I'm sorry but prefering Mario 64 DS over Mario 64 proper is an absolutely insane take.
There's man all over for you, blaming on his boots the faults of his feet.
In terms of unpopular opinions I felt the puzzles (especially the Temples) in Breath of the Wild were dreadful and a big part of why I rank it in the lower echelon of 3D Zeldas (better than the DS iterations but much worse than Ocarina of Time and Majora's Mask).
There's man all over for you, blaming on his boots the faults of his feet.
@Snatcher Agreed, OoT in particular had simple but satisfying puzzles. I see a lot of people praise BotW puzzles for having multiple solutions but in my experience there was one very obviously intended solution 90% of the time, and I very rarely felt accomplishment from them. If the puzzles were as good as the exploration feel it would be a modern classic, but as it is I find it wildly uneven and disappointing.

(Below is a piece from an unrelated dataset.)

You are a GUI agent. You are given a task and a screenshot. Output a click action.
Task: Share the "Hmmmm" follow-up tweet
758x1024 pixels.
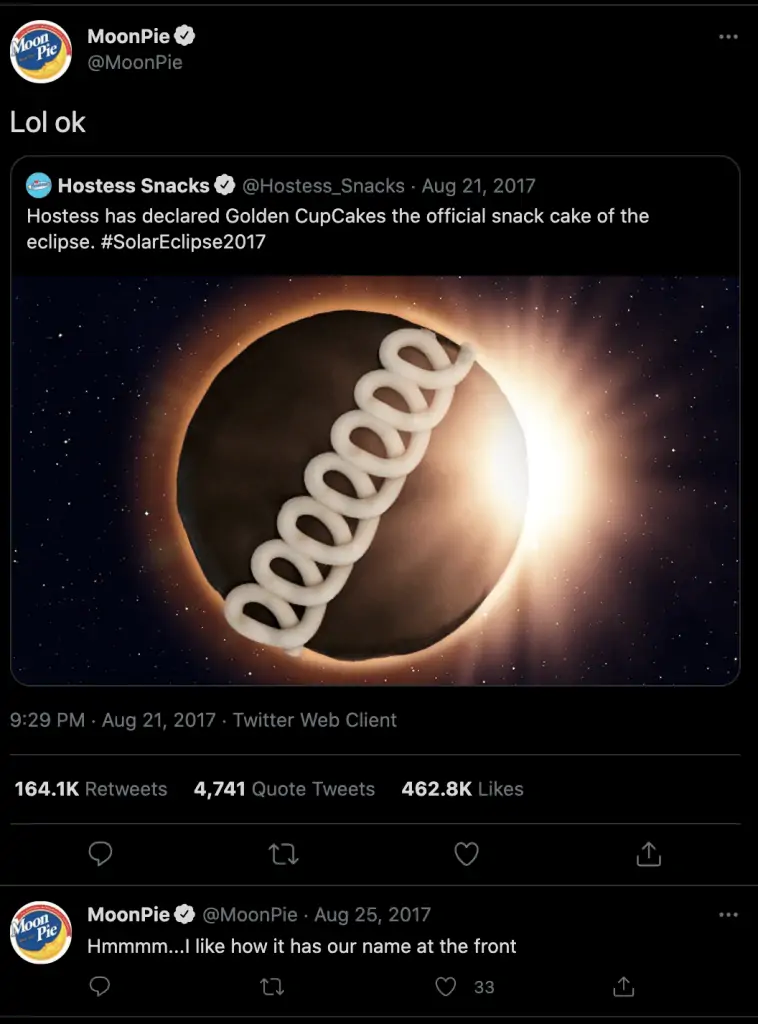coord(623,987)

@Eagly Counter: the graphics are better on a technical level but look (and have aged) worse than the simple cartoony art direction of the original; the controls being locked to a D-pad kills any sort of improvement the camera makes; more content =/= better gameplay; the new characters don't mesh with the original level design (and you're forced to start as Yoshi of all characters).
There's man all over for you, blaming on his boots the faults of his feet.

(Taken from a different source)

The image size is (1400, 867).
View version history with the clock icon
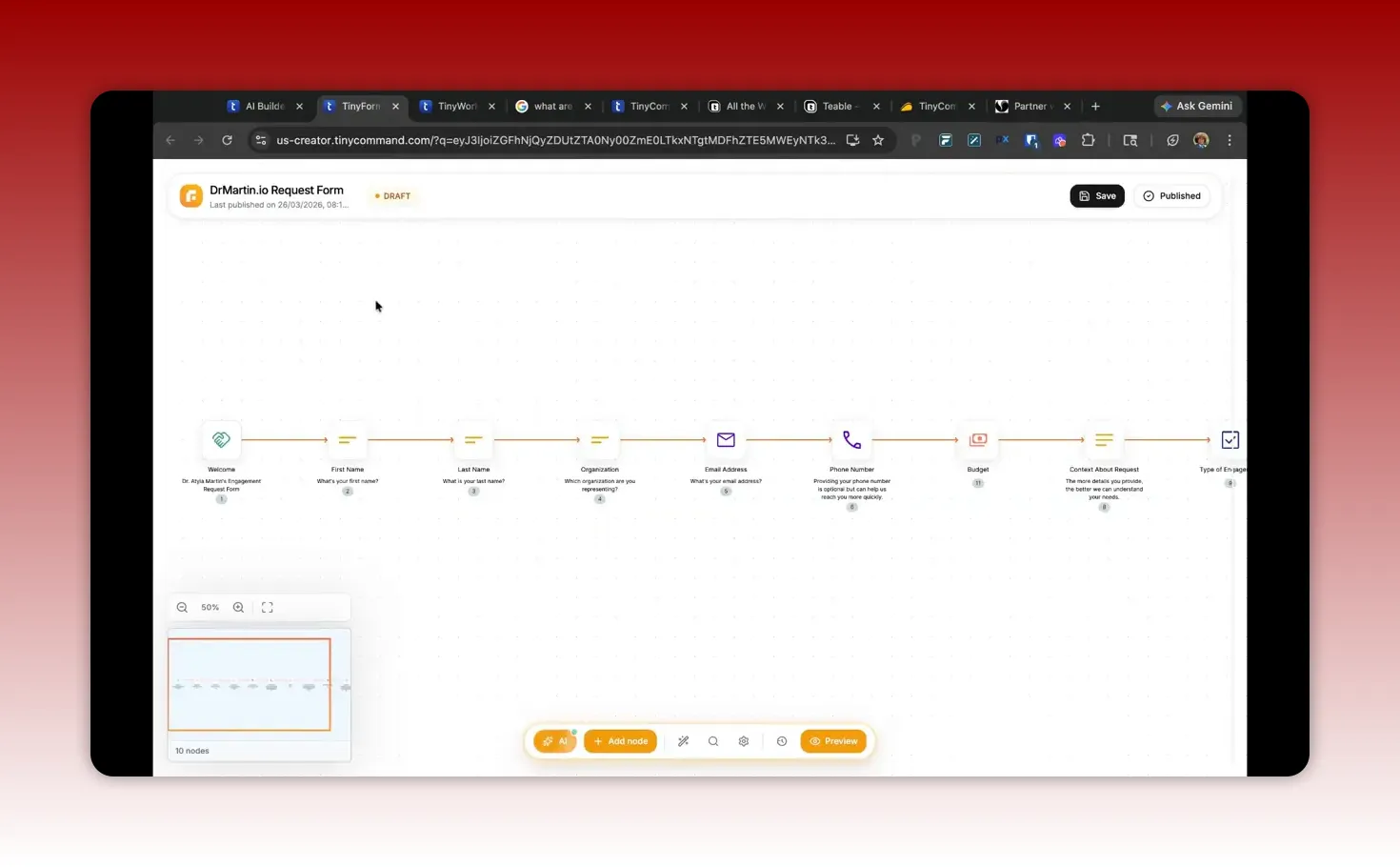[781, 740]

@Euler No it’s more like stealing a game from GameStop vs dumpster diving at GameStop
Dumpster diving can be theft. If you search for personal documents to steal someone’s identity, or break into GameStop to look through their garbage it would be. If you’re searching through stuff they left in a public area and it happens to include games (for whatever reason, they didn’t send it back to the publisher for credit as they normally would) it’s fair game.
@Euler Definitely a shill. I'm sorry, but if you're pissy about the idea of someone downloading a 30 year old game and preserving it for future generations, then you're part of the problem. Flat out, period, no debate.
If it was up to Nintendo, hundreds upon hundreds of classic games would be lost forever. Unable to ever be played again due to "licensing restrictions", or just lack of caring. Eventually old hardware and old games will be unplayable, leaving emulation as the only viable method to enjoy classic titles. And oddly enough, Nintendo's own emulation methods are worse than open source ones. That's another thing you would lose out on.
What a ridiculous comment. There are things called libraries and museums to preserve artwork, books, film, and the like for future generations. Forging a painting and giving out copies of it (while the author is still alive and well, in this case) would be the equivalent of the crappy ROM site you’re shilling for. It’s not about preserving anything, it’s about people like you being too cheap to pay for your games. And it’s incredibly bizarre to trash Nintendo when the games wouldn’t exist at all without the company (along with private property and strong copyright laws).
I kind of have to agree with the emulation thing. Having a museum would be preservation, but at the same time no one would actually be able to experience the game. They'll be able to look at the box or see blurbs about it, but they won't actually get to experience the game or play it. So many games are left behind on older systems that people don't own anymore, and there's no current way to get said games, given that the devs won't bring it over, no longer own the IP, or lost the original source code for the game. Thus, in my opinion, Emulation is fair. At least, so long as you can no longer purchase the game anywhere else.
Also, with video game libraries, no company is going to go out of their way to make something like that. They're already disinterested in porting these games to future consoles, so what makes people think they'd open up a library? For a Museum, again it wouldn't work like other mediums, since most of the experience is playing the game, not looking at displays.